§ Text to read
──────────────────────────────

The Bath Gladiators team is made up of those skaters not currently drafted to a Travel Team or currently injured and not skating. The Bath Skeleton Crew is the league's official crew, providing skating and non-skating officials (NSOs) for home and away games.

Five Nations Roller Derby Championships 
The league participated in the British Roller Derby Championships 2015 Women T4 South West tier. They played Wiltshire Roller Derby, North Devon Roller Derby, Bridgend Roller Derby and Riot City Ravens, winning three out of their four games. This performance qualified them for Women T4 Playoffs - Western, where they won against North Wales Roller Derby, 165-128, but lost to Wirral Roller Derby's Savage Lilies, 294-78.

In 2016, they found themselves in Women Tier 3 South. They had a difficult start to the competition, losing their first four games against North Devon Roller Derby, Kent Roller Derby, Cornwall Roller Derby and Surrey Roller Girls, before beating Plymouth City Roller Derby.

A restructured tournament in 2017 saw the league in the Womens T3 Regional tier. They faced Granite City Roller Derby, Norfolk Roller Derby, Sheffield Steel Roller Derby, North Devon Roller Derby, Dorset Roller Girls, Riot City Ravens and Cornwall Roller Derby.

──────────────────────────────

§ Raw data
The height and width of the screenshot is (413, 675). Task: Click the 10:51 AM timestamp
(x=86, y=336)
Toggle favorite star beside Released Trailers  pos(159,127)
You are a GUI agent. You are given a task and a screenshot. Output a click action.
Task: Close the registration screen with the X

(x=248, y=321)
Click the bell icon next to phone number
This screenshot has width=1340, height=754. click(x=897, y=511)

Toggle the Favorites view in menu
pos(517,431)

──────────────────────────────

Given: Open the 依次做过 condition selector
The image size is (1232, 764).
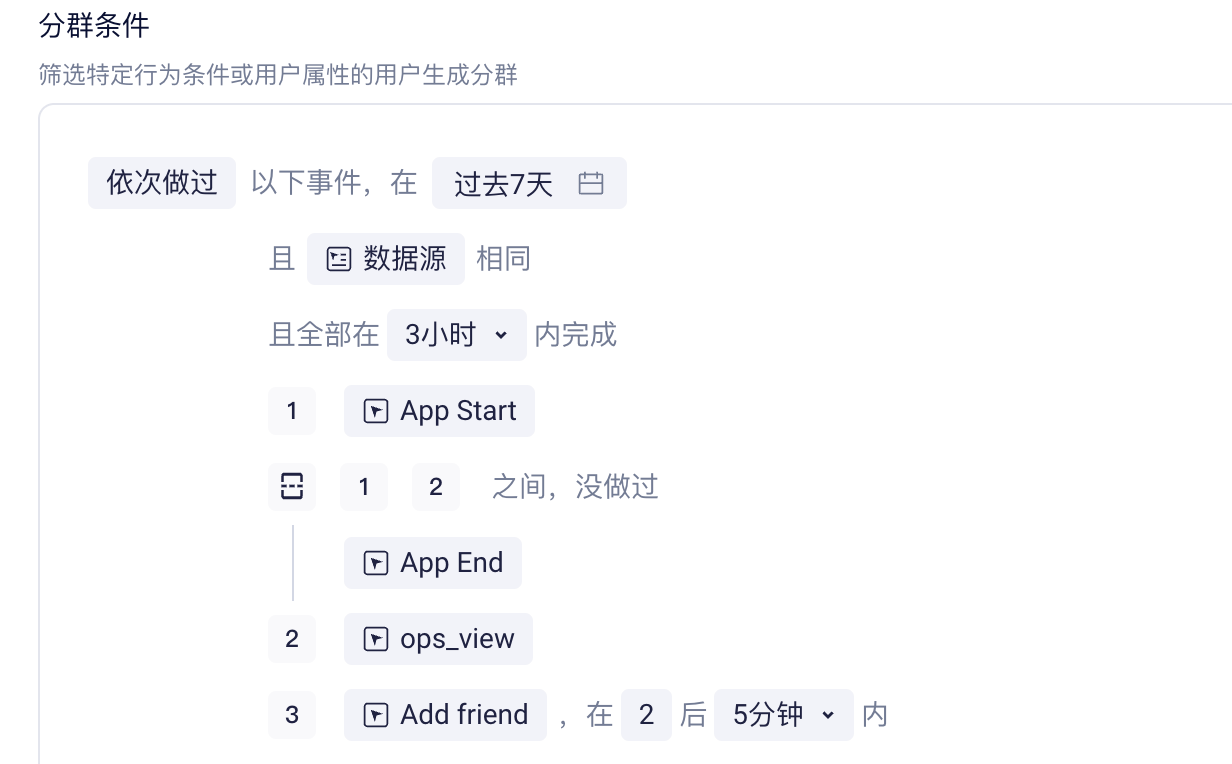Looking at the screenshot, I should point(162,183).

──────────────────────────────

§ Short problem 1
Return a passage from the roller derby text word for word: begin at the words "In 2016, they" and stop after "Cornwall Roller Derby.".
§ Short problem 2
Please take the roller derby text further, picking up right after its last sentence.

§ Task result 1
In 2016, they found themselves in Women Tier 3 South. They had a difficult start to the competition, losing their first four games against North Devon Roller Derby, Kent Roller Derby, Cornwall Roller Derby and Surrey Roller Girls, before beating Plymouth City Roller Derby.

A restructured tournament in 2017 saw the league in the Womens T3 Regional tier. They faced Granite City Roller Derby, Norfolk Roller Derby, Sheffield Steel Roller Derby, North Devon Roller Derby, Dorset Roller Girls, Riot City Ravens and Cornwall Roller Derby.

§ Task result 2
In 2018, they were promoted to Womens T2 UKRDA National in a further-restructured competition. They won their game against North Devon Roller Derby, but lost all their other games against SWAT Roller Derby, Royal Windsor Roller Derby, London Roller Derby's Batter C Power (C). 

Their performance qualified them in 2019 to compete in the Womens T1 Premier tier. They faced up to London Roller Derby's Batter C Power, Norfolk Roller Derby, SWAT Roller Derby and Cambridge Rollerbillies.

In 2021, the British Championships rebranded as the Five Nations Roller Derby Championships.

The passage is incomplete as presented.